L’argumentation
Historiquement, l’argumentation est née au cœur de la démocratie grec comme outil d’un nouveau rapport social plus juste et plus pacifié. L’argumentation n’a pas une définition juste ni exhaustive. Diverse théories sont abordées par différents auteurs à ce sens. En effet, selon Jean Belanger « l’argumentation est constituée par une série d’arguments reliés ou de façon moins méthodique, par une accumulation d’arguments qui tendent tous à obtenir l’acquiescement, l’accord, la croyance en la vérité, la justice, l’utilité de ce que nous soutenons contre ce que soutient notre adversaire».Cette définition s’emble incomplète en la comparant à celle soutenue par Philipe Breton (2006, 2007) ;selon laquelle : « argumenter c’est d’abord communiquer : nous sommes donc dans une « situation de communication », qui implique, comme toute situation de ce type des partenaires et un message ».On distingue deux types de l’argumentation : l’argumentation directe ou explicite et l’argumentation indirecte ou implicite.

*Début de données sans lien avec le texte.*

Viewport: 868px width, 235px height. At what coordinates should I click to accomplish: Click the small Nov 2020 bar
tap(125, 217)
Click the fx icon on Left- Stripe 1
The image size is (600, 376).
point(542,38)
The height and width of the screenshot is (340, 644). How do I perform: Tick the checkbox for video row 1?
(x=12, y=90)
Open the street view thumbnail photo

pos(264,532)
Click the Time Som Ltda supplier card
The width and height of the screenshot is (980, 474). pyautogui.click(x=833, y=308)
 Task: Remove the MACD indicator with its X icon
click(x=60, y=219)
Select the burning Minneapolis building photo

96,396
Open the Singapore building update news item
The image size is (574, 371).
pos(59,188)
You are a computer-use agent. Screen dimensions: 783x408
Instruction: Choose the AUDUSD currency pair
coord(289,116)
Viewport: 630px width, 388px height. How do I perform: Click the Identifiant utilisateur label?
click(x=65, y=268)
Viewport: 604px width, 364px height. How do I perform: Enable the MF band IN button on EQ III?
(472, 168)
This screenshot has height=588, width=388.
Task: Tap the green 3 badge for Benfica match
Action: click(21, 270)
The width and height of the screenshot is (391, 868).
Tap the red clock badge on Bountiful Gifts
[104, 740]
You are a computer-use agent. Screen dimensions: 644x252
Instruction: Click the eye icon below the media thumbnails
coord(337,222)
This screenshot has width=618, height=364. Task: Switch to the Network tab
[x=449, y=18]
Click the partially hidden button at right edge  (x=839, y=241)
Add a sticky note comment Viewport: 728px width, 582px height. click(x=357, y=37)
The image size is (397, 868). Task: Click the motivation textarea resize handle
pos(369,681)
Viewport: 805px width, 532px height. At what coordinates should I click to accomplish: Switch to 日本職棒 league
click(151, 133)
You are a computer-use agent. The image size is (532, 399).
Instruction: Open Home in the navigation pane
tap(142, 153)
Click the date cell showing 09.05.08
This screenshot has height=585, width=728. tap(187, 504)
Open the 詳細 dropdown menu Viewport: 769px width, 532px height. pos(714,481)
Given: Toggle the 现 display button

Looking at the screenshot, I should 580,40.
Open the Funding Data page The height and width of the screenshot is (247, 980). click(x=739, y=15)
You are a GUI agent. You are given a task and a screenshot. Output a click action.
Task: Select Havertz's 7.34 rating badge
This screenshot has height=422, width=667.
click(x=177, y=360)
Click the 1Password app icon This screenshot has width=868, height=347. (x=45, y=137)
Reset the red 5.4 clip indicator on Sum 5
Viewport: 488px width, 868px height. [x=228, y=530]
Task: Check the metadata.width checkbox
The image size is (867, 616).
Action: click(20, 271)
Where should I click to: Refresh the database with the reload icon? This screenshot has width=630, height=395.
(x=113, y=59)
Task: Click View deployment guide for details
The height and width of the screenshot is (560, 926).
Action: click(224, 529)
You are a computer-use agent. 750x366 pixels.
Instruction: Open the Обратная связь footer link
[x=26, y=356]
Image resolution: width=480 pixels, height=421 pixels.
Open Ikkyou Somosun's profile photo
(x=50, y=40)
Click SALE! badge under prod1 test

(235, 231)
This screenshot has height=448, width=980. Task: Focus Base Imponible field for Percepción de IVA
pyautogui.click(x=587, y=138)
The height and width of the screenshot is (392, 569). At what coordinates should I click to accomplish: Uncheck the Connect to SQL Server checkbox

L’argumentation directe : On dit qu’une argumentation est directe ou explicite lorsque l’auteur argumente lui-même, personnellement sans utiliser d’intermédiaire. Le message est explicite à tel point qu’il ne le fait pas passer à travers un récit ou une fiction.
L’argumentation indirecte : Par opposition à l’argumentation directe, l’argumentation indirecte ou implicite consiste à formuler une thèse en opposant des arguments avec des exemples.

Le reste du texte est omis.